Furthermore, she tells me there is little for children and young people to do in the area, probably one of many reasons the local youths resort to more illicit thrills. “When I was younger they had youth clubs,” she adds. “If they still had them the kids would have something to do; they would be off the streets and they wouldn't be destroying stuff and messing around.”

One of the maisonette blocks on the Batemoor estate. Photo: Dan Hayes/The Tribune.

Sarah isn’t alone in feeling like Batemoor is no longer the community it once was — it’s a refrain I hear repeatedly during the day. In the past, the area had two pubs, the Jordanthorpe and the Batemoor, as well as the Boundary Club, which football teams and youth clubs could use. The pubs are now gone, one taken over by the church and the other turned into a Premier convenience store, while the club was burned down in 2022. “When I was little everybody knew each other, everybody got on with each other, everybody stuck together; the community was brilliant,” Sarah adds.

The Batemoor and Jordanthorpe Community Centre is a squat, brick-built building just off Dyche Lane, the road that bisects the two estates. They open every weekday as a community cafe, which offers cheap meals and also has a soft play area where children can play for just £1 an hour. After the cafe closes at 2pm, the building becomes a respite centre for children with additional needs.

Centre manager Joanne North tells me they do all this via fundraising and don't get a penny from the council. However, she says that, as well as all their other responsibilities, the centre is increasingly having to feed local people for free. One particularly heartbreaking case involved a nine year old girl whose mum couldn’t afford any presents or even a cake to give her daughter on her birthday. Staff at the centre bought the girl a cake, a card and a few bits for the mum to give to her daughter, but it was a stark illustration of just how little some on the estate have. “We all live in the area and know the struggles,” adds Joanne's colleague Cheryl Symonds. “I’ve used a foodbank, so I know what it’s like when you're on your arse.”

Cheryl Symonds outside the Batemoor and Jordanthorpe Community Centre. Photo: Dan Hayes/The Tribune.

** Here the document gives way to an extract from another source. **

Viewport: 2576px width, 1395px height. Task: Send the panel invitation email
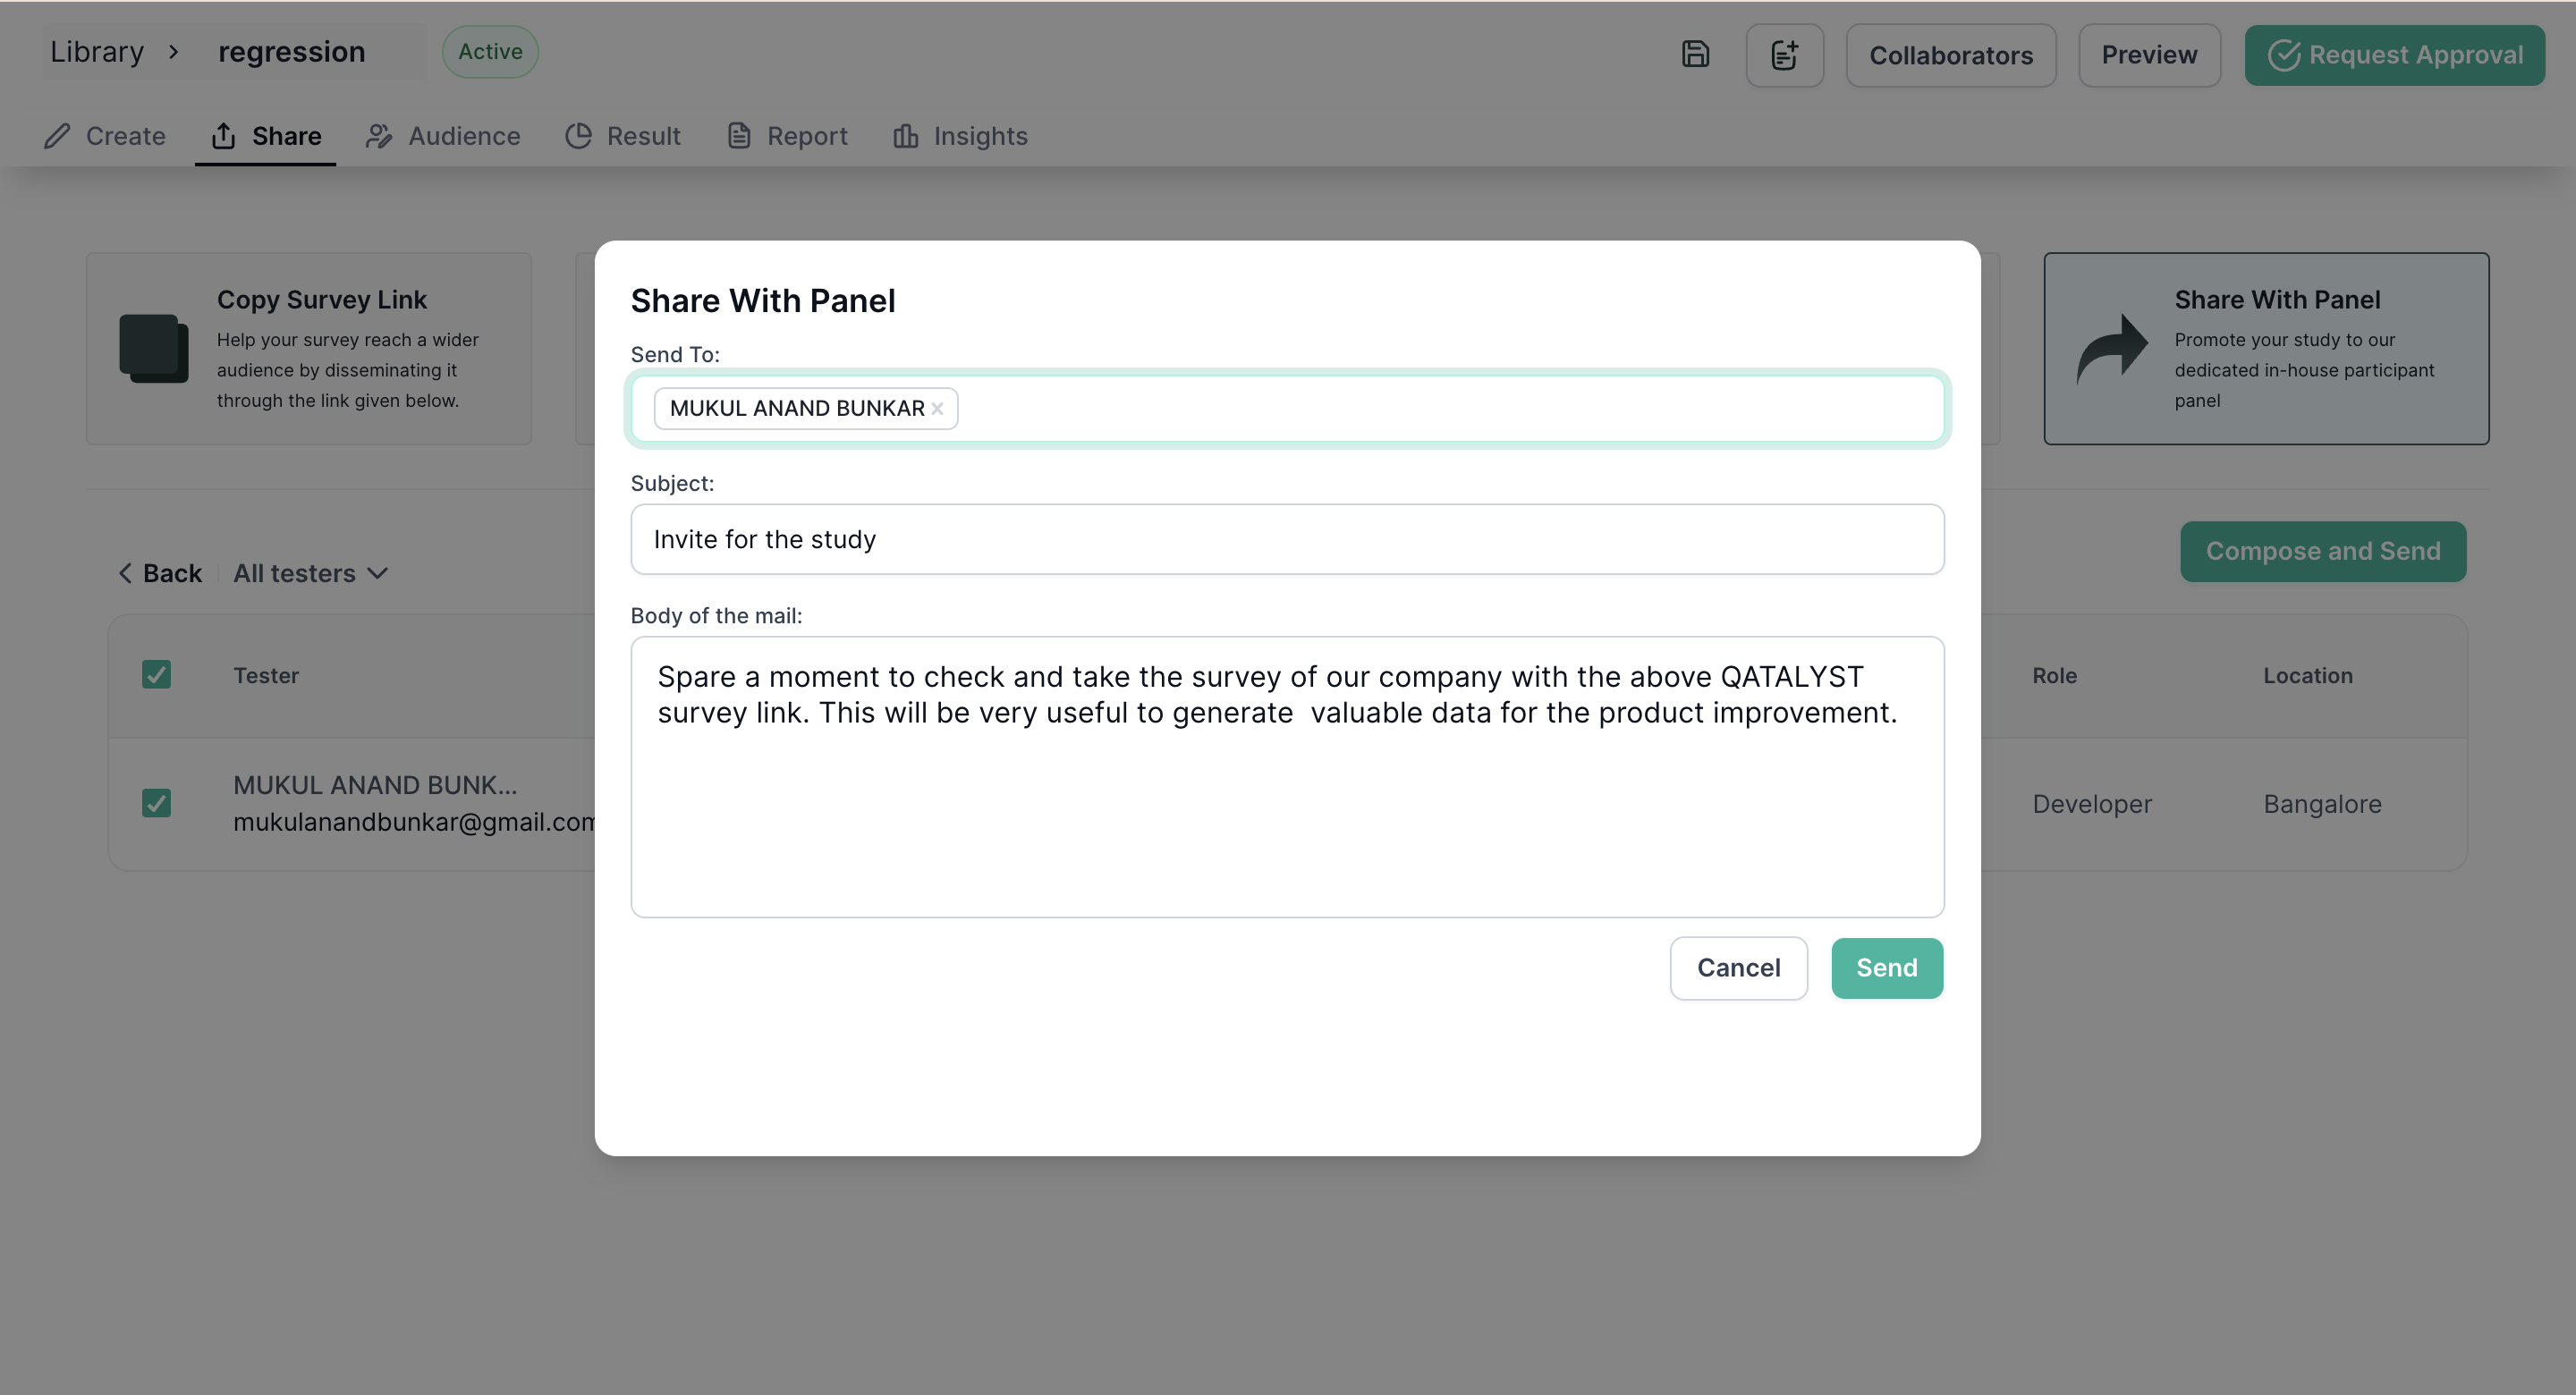click(x=1887, y=968)
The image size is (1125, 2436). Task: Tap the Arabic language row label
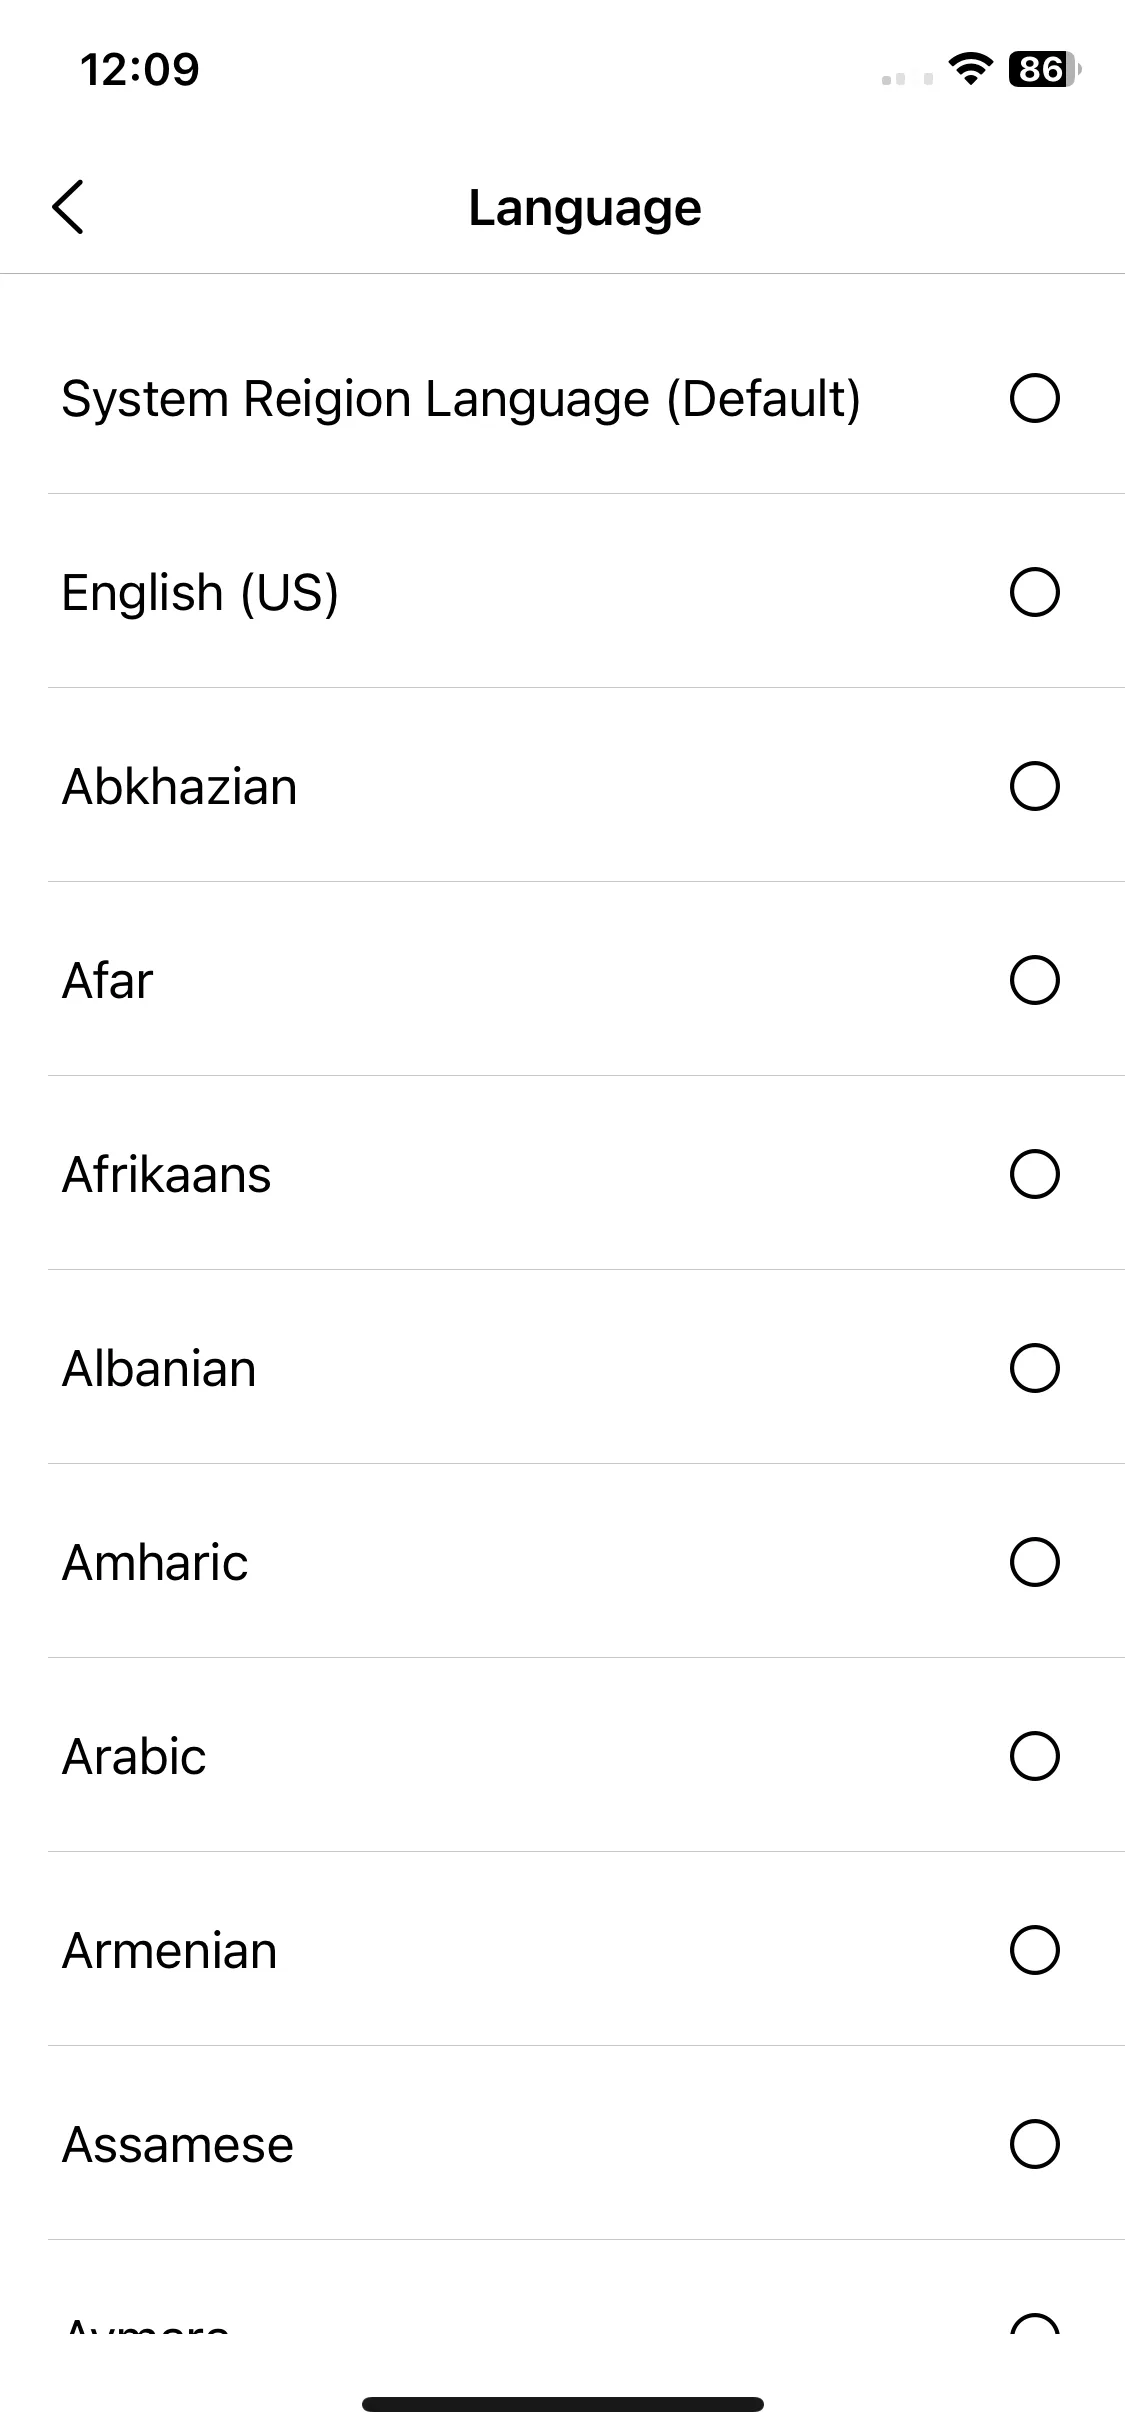(x=134, y=1757)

Cheryl says poor housing, anti-social behavior and a lack of police are the three main problems Batemoor faces. But, beneath these more practical concerns, there is also a sense that the area has been forgotten, that out here on the edge of Sheffield, they don't matter as much as other places and investment will happen almost anywhere else before it happens here. “Sheffield has all these plans, ‘we're going to do this and we’re going to do that’,” she says. “But as soon as people around here see council workers, one, they think they're coming up for rent money, or two, they are coming up to complain about something. A lot of people have given up.”

The “trailblazer” money, which the government says will begin to flow in April next year, can be spent on anything from youth clubs, libraries, community grocers, cultural venues, and health and wellbeing services. Welcoming the news on her Facebook page, the area’s MP Louise Haigh said the communities here had shown “incredible resilience in the face of over a decade of neglect, and it’s right they now get the support they deserve.”

Cheryl and Joanne did see the announcement on Louise Haigh’s Facebook page, but they admit to being sceptical about whether it will make much of a difference. Rather than addressing the deep-seated problems of poor housing and multi-generational poverty, they suspect a lot of the money will go on cosmetic improvements such as the murals, painted shutters and flower beds that have recently appeared at the Jordanthorpe precinct. “This estate needs a lot of things,” adds Joanne. “More flowers is not one of them.”

One of the murals at Jordanthorpe precinct. Photo: Dan Hayes/The Tribune.

Sarah Harris is also sceptical. Batemoor has endured a torrid time over the past half century and like many, she has been disappointed before. But there is also hope. “When I was little this was just somewhere I lived,” she says. “Now I’ve got kids of my own I want better for them.”